Metal
Metal(読み:めたる)とは、2014年にアップルが発表したMacOSとiOS向けの3DグラフィックスおよびコンピュートシェーダーのAPI群である。
目次
概要
AMDのMantleに端を発した低レベルにGPUを叩くAPIのひとつであり、DirectX 12やVulkanなどと競合する。
点を1点表示するにも、線を1本引くにも、ビットマップを1つ表示するにも、自前でシェーダーを書く必要がある超めんどくさいやつだ。
強制
アップルはOpenGLおよびOpenGL ESを廃止しMetalへの移行を呼びかけている。 ただOpenGLからMetalへの移植作業はとんでもない作業量であるため今なおOpenGLを使っているアプリも多い。 そのうち「Deprecated API Usage」が飛んでくるので気をつけよう。
CPU側からの呼び出し
MatalはDirect3D12やVulkanなどと同様にコマンドリストを作って投げ込む方式を採用している。GPUをストールさせない方式として最近の流行りだな。
シェーダーの種類
Metalで使えるプログラマブルシェーダーはバーテックスシェーダーとフラグメントシェーダーとコンピュートシェーダーの3種類だ。MacOS 11.12 Sierra以降、iOS 10以降はテッセレーターが使えるようになったぞ。相変わらずジオメトリシェーダーなどという軟弱な概念はない。
シェーディング言語
シェーディング言語は独自のMetal Shading Language(通称:MSL)を採用している。
fragment half4 frag(VertexOut input [[stage_in]], constant Uniforms &uniforms [[buufer(0)]]) {
return half4(1.0);
}
何シェーダーなのかは関数の頭に「fragment」や「kernel」などと付けて宣言する。 GLSLの何シェーダーなのか意味不明すぎる「void main()」よりわかりやすいな。
引数名の後ろには「どこから来た」「なにに使う」かなどを指定するセマンティクスが付く。 HLSLに似ているな。 ただ中括弧が2個ワンセットとかLISPほどではないがカッコがうぜぇ。

## 課題項目 1
Metalの解説文について、次の問いに答えてください。
(a) アップルがMetalを発表したのは何年ですか?
(b) Metalで使えるプログラマブルシェーダーは何種類ですか?
(c) Metal独自のシェーディング言語の通称は何ですか?
## 課題項目 2
Metalの解説文のうち、「点を1点表示するにも、線を1」から「シェーディング言語は独自のMetal Shading Language(通称:MSL)を採用している。」までの部分を、両端も含めて書き直してください。その際、「ジオメトリシェーダー」は「メッシュシェーダー」に置き換えてください。
## 課題項目 3
Metalの解説文の続きを、最後に示された文の後から書き進めてもらえますか?
これらの項目はこの作業には一切関係しません。

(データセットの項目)
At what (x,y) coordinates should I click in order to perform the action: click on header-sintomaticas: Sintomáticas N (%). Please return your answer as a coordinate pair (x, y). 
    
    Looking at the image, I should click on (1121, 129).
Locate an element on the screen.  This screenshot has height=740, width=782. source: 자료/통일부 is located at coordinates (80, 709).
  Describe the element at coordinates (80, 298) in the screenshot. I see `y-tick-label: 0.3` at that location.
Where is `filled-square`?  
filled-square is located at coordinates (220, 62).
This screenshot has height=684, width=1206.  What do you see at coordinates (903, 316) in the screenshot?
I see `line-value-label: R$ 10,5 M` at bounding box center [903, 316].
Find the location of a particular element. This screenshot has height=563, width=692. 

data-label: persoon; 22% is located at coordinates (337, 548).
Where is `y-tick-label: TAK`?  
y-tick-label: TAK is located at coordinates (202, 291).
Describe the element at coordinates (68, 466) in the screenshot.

## 解答例 1
(a) 2014年
(b) 3種類(バーテックスシェーダー、フラグメントシェーダー、コンピュートシェーダー)
(c) MSL

## 解答例 2
点を1点表示するにも、線を1本引くにも、ビットマップを1つ表示するにも、自前でシェーダーを書く必要がある超めんどくさいやつだ。
強制
アップルはOpenGLおよびOpenGL ESを廃止しMetalへの移行を呼びかけている。 ただOpenGLからMetalへの移植作業はとんでもない作業量であるため今なおOpenGLを使っているアプリも多い。 そのうち「Deprecated API Usage」が飛んでくるので気をつけよう。
CPU側からの呼び出し
MatalはDirect3D12やVulkanなどと同様にコマンドリストを作って投げ込む方式を採用している。GPUをストールさせない方式として最近の流行りだな。
シェーダーの種類
Metalで使えるプログラマブルシェーダーはバーテックスシェーダーとフラグメントシェーダーとコンピュートシェーダーの3種類だ。MacOS 11.12 Sierra以降、iOS 10以降はテッセレーターが使えるようになったぞ。相変わらずメッシュシェーダーなどという軟弱な概念はない。
シェーディング言語
シェーディング言語は独自のMetal Shading Language(通称:MSL)を採用している。

## 解答例 3
定数バッファ(ユニフォーム変数)は引数として参照渡しされている。 ここはちょっと独特だな。
戻り値はHLSLと同じく「return」だ。 GLSLの意味不明な「gl_FragColor」だ「gl_FragData」だより遥かにわかりやすいな。
備考
OpenGLとGLSLからの移植だとGLSLをSPIR-VにコンパイルしてVulkan(MoltenVK)で動かした方が楽かもしれない。ここだけの話、HLSLやGLSLで書いてSPIRV-Crossを使ってMSLを生成した方が捗るよ。
デバッグ
XcodeのiOSシミュレーターでMetalが使えるようになった。
- macOS 10.15 Catalina以降
- Xcode 11以降
歴史
Metal 1
- 2014年6月2日発表
Mac
- ハードウェア: 2012年以降発売のMac
- ソフトウェア: OS X 10.11 El Capitan以降を搭載
iPhone / iPad
- ハードウェア: Apple A7以降のSoCを搭載した製品
- ソフトウェア: iOS 8以降
Metal 1 密かにマイナーチェンジ
- macOS 11.12 Sierra
- iOS 10
テッセレーターが使えるようになった。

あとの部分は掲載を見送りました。